● What is expected: The line containing "This screenshot has height=728, width=1102." marks the end: output every line of the data up to it, and that line too, exactly as written.

+++ Data extract +++

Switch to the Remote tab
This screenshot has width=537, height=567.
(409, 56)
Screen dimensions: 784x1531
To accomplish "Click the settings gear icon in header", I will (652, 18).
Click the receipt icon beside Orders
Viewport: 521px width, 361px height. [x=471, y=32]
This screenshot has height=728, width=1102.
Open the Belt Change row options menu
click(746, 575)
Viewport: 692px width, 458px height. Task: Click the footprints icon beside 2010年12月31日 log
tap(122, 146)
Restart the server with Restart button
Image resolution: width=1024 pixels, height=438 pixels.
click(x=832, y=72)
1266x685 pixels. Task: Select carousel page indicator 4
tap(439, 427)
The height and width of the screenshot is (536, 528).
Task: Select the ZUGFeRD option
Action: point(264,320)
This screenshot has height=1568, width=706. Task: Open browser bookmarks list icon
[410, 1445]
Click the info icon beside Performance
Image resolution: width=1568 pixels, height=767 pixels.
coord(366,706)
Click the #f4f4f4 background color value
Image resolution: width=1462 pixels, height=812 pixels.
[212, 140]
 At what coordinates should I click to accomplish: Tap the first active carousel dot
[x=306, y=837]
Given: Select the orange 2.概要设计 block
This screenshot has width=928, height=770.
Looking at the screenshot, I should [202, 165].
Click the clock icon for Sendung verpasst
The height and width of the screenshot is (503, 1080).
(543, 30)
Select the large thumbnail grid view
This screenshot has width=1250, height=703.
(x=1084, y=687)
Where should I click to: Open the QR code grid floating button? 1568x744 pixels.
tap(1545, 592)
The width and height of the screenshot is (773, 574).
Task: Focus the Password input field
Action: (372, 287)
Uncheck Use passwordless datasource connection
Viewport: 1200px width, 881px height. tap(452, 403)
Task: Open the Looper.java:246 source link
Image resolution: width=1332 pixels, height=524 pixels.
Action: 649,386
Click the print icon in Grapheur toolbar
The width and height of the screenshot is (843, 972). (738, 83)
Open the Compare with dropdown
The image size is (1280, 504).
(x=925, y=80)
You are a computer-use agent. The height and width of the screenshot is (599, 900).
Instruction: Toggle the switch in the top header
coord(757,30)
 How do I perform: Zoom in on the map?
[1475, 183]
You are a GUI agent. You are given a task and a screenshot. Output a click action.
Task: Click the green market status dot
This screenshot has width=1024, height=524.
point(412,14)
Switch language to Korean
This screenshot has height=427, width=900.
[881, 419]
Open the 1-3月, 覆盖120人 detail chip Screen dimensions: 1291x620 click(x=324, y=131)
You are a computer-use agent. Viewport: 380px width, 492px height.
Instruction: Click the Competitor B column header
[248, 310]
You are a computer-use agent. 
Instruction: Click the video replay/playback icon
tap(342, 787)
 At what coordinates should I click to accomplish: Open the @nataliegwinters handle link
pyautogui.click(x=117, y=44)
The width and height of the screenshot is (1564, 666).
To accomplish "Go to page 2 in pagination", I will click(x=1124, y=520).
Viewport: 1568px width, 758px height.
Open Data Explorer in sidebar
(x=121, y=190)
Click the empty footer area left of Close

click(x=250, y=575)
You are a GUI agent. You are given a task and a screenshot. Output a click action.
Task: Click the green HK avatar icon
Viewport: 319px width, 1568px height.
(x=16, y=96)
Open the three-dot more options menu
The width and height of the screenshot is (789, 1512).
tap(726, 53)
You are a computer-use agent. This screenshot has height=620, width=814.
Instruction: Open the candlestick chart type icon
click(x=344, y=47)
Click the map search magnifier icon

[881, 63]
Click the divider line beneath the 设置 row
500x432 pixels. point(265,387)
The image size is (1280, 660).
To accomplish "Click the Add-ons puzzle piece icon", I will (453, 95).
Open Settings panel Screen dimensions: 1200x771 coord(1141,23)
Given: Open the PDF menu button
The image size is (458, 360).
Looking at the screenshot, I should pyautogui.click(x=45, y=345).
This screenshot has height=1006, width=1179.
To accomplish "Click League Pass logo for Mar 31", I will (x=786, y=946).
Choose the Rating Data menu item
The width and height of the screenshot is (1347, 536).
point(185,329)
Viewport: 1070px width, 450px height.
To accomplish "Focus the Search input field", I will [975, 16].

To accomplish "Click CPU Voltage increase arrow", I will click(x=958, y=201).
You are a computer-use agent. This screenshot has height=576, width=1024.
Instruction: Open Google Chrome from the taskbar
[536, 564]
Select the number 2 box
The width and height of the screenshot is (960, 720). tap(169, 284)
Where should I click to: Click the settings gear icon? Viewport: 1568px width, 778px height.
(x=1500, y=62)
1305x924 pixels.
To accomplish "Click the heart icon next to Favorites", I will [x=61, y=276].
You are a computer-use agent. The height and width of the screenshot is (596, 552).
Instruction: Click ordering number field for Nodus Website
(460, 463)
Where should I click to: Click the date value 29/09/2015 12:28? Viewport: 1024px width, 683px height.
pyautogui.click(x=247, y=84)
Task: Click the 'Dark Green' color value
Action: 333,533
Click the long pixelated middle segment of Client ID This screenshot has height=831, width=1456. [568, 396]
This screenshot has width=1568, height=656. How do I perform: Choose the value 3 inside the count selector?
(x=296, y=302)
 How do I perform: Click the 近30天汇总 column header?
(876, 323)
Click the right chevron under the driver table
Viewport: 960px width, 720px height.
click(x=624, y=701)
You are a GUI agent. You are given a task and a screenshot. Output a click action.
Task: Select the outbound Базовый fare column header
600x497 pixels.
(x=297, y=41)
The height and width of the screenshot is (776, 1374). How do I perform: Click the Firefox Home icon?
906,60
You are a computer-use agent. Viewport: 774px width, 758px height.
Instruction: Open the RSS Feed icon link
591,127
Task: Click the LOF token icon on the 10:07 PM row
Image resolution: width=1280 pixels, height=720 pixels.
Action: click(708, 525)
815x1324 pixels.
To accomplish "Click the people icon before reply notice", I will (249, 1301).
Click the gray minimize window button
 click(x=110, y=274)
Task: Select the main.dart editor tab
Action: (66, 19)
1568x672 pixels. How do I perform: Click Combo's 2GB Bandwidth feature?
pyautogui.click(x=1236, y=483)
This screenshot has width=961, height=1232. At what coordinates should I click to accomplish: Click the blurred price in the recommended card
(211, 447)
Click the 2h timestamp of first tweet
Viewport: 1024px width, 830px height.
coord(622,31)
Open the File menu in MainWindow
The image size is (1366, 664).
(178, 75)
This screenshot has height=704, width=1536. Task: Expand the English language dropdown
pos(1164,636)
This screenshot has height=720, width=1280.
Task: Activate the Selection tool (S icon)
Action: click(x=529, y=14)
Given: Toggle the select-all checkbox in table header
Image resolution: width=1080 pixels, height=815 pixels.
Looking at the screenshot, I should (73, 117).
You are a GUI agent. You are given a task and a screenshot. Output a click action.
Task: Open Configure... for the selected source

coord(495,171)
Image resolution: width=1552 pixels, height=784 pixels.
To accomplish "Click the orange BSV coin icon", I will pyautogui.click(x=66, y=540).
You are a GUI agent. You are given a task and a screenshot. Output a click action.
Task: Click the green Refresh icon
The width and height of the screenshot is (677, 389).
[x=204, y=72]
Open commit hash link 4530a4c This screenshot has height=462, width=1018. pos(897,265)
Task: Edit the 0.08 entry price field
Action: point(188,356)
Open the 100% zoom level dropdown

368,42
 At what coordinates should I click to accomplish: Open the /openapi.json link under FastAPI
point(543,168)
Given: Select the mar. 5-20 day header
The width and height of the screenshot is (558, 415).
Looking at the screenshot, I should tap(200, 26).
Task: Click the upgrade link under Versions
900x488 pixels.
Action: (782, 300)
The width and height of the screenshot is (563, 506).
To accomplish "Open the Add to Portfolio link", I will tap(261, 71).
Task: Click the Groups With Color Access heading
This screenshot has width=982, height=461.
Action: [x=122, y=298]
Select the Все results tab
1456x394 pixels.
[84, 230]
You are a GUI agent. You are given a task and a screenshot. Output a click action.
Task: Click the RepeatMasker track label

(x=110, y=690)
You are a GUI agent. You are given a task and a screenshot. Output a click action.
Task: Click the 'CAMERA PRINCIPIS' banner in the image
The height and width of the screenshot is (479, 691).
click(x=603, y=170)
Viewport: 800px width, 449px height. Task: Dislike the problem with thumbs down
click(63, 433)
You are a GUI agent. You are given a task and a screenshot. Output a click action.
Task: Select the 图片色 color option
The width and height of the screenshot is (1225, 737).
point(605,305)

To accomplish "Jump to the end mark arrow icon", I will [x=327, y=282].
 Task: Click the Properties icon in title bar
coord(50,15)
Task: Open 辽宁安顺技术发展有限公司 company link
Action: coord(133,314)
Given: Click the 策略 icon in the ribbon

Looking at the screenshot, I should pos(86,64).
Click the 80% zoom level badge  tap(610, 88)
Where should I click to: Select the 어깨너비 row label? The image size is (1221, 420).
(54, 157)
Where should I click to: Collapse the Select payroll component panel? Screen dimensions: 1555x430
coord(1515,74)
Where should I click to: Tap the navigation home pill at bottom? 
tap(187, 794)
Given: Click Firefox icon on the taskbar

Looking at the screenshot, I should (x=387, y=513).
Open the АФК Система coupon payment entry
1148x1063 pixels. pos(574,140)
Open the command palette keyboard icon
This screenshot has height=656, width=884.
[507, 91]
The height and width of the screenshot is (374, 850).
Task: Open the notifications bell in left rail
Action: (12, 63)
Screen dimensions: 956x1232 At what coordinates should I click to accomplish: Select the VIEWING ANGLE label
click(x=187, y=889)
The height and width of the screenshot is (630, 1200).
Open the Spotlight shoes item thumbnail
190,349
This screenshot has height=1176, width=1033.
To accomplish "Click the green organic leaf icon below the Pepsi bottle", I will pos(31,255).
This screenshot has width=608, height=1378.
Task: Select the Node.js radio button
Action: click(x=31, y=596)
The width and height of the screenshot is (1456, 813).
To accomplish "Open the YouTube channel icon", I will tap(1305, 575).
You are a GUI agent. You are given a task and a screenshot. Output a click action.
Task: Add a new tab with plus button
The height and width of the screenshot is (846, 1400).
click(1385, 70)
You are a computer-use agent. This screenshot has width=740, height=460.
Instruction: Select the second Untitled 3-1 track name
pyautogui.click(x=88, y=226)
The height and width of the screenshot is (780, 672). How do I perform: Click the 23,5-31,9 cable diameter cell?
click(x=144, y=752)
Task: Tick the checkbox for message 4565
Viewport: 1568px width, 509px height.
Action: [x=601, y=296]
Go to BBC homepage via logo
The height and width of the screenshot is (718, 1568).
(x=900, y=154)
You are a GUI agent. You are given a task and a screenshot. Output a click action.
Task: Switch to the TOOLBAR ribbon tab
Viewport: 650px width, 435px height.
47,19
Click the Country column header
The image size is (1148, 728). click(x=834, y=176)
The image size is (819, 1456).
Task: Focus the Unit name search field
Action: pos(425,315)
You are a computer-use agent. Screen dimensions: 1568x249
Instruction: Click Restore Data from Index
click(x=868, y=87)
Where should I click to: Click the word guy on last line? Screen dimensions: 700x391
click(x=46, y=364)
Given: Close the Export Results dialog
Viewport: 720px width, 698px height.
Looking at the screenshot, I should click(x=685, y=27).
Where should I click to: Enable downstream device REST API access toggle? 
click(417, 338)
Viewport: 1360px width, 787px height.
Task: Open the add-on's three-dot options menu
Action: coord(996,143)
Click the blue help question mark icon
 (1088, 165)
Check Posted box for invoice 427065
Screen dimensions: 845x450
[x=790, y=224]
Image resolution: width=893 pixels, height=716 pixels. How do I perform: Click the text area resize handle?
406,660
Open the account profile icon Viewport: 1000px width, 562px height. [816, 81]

+++

● Output for this exercise:
Switch to the Remote tab
This screenshot has width=537, height=567.
(409, 56)
Screen dimensions: 784x1531
To accomplish "Click the settings gear icon in header", I will (652, 18).
Click the receipt icon beside Orders
Viewport: 521px width, 361px height. [x=471, y=32]
This screenshot has height=728, width=1102.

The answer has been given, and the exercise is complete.